Il Giro dei masi inizia nei pressi della Casa Cantoniera e prosegue per Maso Ghezzi, quindi Maso Cadìn, Maso Pegorar, prosegue lambendo il Lago di Andalo e continua per Maso Fovo. Dopo aver toccato Maso Doss, Maso Bortolon e Maso Toscana (il più antico), si attraversa la zona paludosa di Palù, ormai urbanizzata, Maso Monech (vista sul Brenta), Maso Melchiori che si apre sui prati del Monte Gaggia, Maso Perli e si termina a Maso Ponte.
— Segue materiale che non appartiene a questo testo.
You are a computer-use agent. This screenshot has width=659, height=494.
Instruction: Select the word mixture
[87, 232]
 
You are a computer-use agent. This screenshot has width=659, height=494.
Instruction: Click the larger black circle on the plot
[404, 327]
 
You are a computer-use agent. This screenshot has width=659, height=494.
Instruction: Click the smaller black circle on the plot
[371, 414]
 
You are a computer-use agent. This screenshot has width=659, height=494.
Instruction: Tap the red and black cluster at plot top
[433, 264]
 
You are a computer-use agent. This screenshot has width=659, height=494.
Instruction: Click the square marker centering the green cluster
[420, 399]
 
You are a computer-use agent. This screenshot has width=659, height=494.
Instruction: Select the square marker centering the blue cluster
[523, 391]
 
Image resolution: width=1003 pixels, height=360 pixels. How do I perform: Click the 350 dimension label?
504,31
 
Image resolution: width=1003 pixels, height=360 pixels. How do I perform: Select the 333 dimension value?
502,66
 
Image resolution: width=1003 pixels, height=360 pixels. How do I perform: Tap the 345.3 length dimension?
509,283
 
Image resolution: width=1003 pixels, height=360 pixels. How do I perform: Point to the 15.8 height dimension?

Difficoltà: medio-bassa (un pò lungo 7km) Tempo di percorrenza: 2,30 h
Dal paese di Andalo (Piazza Dolomiti) si segue la strada principale verso Molveno mantenendo la sinitra fino ad arrivare all'imbocco di un sentiero con tabella di segnalazione "Molveno". Si prosegue lungo questo sentiero
accompagnati dal rumore delle acque del Rio Lambin. Il percorso non presenta particolari difficoltà ma se ha piovuto recentemente alcuni tratti potrebbero essere estremamente umidi. Arrivati a una strada sterrata si prosegue fino a raggiungere una strada forestale nei pressi di una radura. Mantenendo il sentiero di destra
si arriva in una posizione panoramica che da sul lago di Molveno da qui si scende fino al lago Bior e il paese di Molveno.
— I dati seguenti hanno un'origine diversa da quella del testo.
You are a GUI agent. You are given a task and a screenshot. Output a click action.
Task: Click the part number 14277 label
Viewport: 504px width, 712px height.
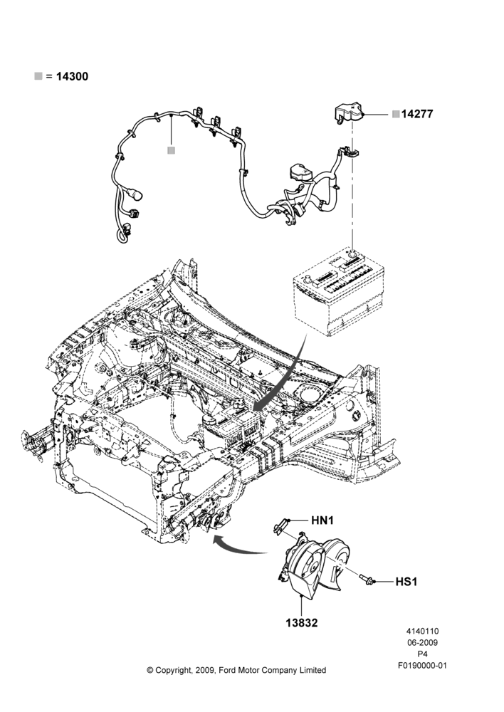click(417, 114)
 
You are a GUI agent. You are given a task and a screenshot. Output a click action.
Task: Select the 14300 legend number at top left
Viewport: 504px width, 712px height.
click(72, 76)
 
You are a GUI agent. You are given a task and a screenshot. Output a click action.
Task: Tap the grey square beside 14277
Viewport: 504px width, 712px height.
click(396, 114)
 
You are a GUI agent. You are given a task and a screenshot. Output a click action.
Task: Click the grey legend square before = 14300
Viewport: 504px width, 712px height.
click(38, 76)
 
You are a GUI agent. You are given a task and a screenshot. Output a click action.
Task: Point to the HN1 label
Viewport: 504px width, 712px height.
click(322, 520)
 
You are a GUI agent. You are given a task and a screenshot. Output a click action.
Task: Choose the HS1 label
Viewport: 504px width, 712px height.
click(406, 581)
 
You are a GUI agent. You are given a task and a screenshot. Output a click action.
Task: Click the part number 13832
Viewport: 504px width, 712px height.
click(302, 623)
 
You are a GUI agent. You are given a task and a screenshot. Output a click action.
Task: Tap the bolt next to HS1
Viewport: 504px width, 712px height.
click(366, 579)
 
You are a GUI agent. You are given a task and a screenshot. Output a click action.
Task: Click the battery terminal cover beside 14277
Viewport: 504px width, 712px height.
click(349, 113)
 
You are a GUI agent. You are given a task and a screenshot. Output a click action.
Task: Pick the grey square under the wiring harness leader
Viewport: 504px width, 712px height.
click(171, 150)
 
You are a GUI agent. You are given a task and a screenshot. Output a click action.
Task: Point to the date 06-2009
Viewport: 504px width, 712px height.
click(422, 642)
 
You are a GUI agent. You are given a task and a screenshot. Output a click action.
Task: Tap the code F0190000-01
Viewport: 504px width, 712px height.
click(422, 666)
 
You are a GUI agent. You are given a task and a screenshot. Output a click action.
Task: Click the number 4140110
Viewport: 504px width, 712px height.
click(422, 631)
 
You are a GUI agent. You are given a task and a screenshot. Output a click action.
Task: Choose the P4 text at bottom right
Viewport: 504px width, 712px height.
click(422, 654)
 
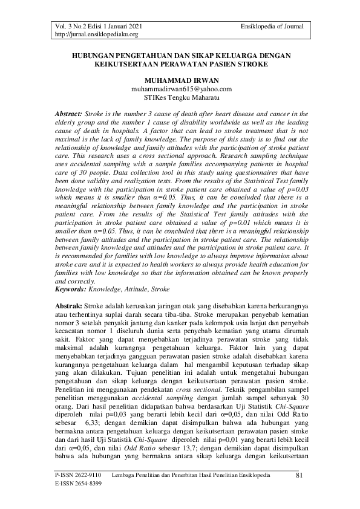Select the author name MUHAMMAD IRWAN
(182, 80)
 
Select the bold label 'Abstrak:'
(69, 307)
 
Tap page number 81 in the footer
(299, 476)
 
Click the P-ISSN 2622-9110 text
(75, 477)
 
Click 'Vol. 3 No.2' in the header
(70, 26)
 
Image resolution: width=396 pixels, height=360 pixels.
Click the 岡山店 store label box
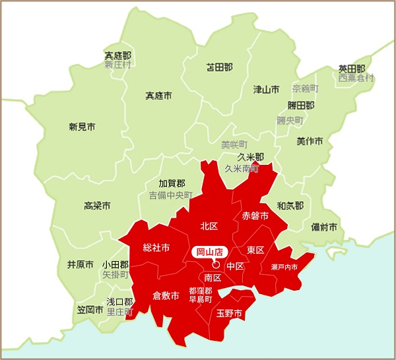click(209, 251)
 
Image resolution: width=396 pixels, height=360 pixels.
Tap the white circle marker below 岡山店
click(216, 264)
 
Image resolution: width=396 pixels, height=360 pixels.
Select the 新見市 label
click(82, 127)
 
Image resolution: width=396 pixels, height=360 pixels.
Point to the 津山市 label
click(266, 89)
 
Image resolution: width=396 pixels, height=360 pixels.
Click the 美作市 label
click(310, 141)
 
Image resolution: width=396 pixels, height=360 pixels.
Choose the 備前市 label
click(324, 227)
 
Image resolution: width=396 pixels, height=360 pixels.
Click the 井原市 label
click(81, 264)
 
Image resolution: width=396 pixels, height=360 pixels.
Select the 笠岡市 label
click(90, 309)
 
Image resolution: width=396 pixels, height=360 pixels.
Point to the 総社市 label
click(156, 248)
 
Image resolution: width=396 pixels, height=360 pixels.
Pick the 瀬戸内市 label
click(284, 267)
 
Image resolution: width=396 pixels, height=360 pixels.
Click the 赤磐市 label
click(255, 216)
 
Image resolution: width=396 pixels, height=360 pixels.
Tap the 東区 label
click(255, 250)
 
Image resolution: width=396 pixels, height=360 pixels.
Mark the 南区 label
click(213, 277)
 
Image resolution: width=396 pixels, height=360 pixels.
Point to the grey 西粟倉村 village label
click(356, 78)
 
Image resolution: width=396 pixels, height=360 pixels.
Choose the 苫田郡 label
click(219, 67)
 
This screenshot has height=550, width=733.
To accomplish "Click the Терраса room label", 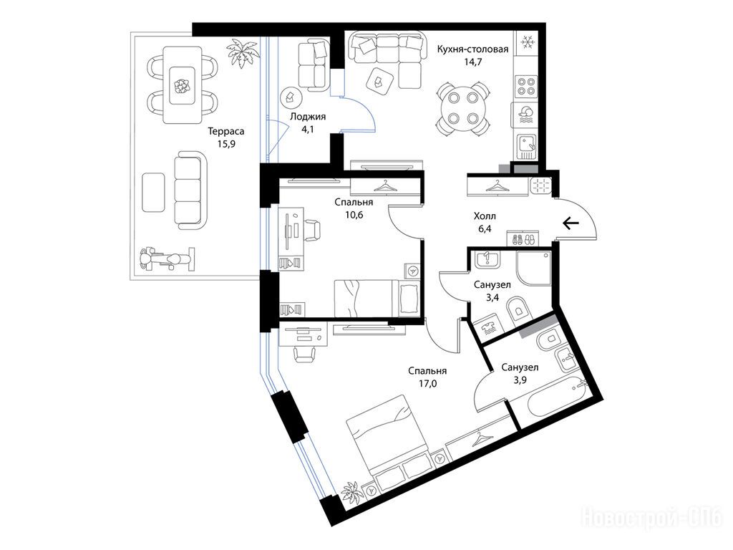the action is [226, 132].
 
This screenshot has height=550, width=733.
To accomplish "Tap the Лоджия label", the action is [308, 117].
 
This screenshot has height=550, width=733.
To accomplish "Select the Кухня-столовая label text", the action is [472, 49].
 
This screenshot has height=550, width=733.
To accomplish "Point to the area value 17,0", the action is [427, 384].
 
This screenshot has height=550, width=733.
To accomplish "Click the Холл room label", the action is [485, 216].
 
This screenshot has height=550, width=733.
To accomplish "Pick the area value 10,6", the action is [354, 215].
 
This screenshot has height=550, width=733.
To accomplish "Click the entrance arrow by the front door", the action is [571, 223].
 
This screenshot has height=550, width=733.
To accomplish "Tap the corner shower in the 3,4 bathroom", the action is [534, 269].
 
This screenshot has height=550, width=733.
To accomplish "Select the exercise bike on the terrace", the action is [166, 259].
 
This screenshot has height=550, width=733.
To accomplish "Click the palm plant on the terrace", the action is [243, 53].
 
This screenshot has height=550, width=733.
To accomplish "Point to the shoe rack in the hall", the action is [523, 239].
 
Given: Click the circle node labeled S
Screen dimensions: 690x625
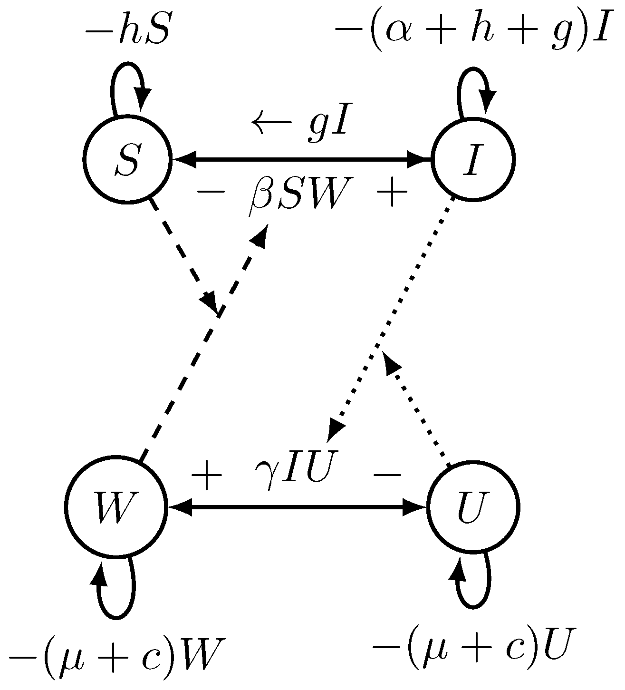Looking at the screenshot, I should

Difficoltà: minima Tempo di percorrenza: 1,30 ore
Il nome di questo sentiero l'ho inventato io poichè è un percorso che mi sono creato al momento per poter visitare i rifugi Pradel, Montanara e il Croz dell'Altissimo. Si prende la seggiovia a Molveno che in breve tempo ci conduce al Rifugio Pradel. Da qui ci si dirige verso destra e si percorre il tracciato delle piste da sci fino a raggiungere Malga Tovre ove è possibile assistere alla lavorazione del latte e anche acquistare formaggi, burro e ricotte qui prodotte. Si prosegue attraverso la strada forestale seguendo il tracciato della seggiovia fino ad arrivare al Rifugio Montanare che dispone di un'area giochi per bambini e di un ristorante
con cucina tipica alpina (menu a base di cacciagione). Dopo una breve pausa si comincia la nostra escursione verso il Rifugio Croz dell'Altissimo, seguendo il sentiero grotte (n. 340bis e poi il n. 340). Il tragitto non è ben segnalato e Vi consigliamo di portarVi una mappa dei sentieri e di ricordarvi che il sentiero è in discesa ci sono solo brevi tratti in salita. Passando attraverso boschi e forre rocciose e godendo lo magnifico scenario delle Dolomiti di Brenta in circa un'oretta e mezza si arriva al Rifugio Croz dell'Altissimo ubicato ai piedi dell'omonima cima. Qui noi abbiamo gustato un buonissimo spezzatino con polenta e funghi. Il ritorno avviene attraverso il sentiero che si dirige verso
Molveno (n. 322 e poi n. 319) che seguendo il corso del Rio Mosso conduce alla Baita Ciclamino (bar) e poi al paese in circa due ore.
Tempo di percorrenza: 5 ore Difficoltà: media (attenzione al sentiero dal Rifugio Montanara al Croz)
L'Area Orsi di Spormaggiore offre la possibilità di osservare da vicino l'orso bruno, il più grande mammifero alpino che è tornato a popolare i boschi trentini grazie ad un apposito progetto di reintroduzione. Qui potrete ammirare in un ambiente naturale tre esemplari che vivono all' interno di un'area di 7000 metri quadrati. Da qualche anno è stato avviato l'ampliamento dell' intero parco faunistico che a breve ospiterà altre specie tipiche delle Alpi e dall'indubbio fascino: il lupo e la lince. Il complesso, è dotato di quattro tane artificiali utilizzate dagli orsi per il ricovero giornaliero e lo svernamento.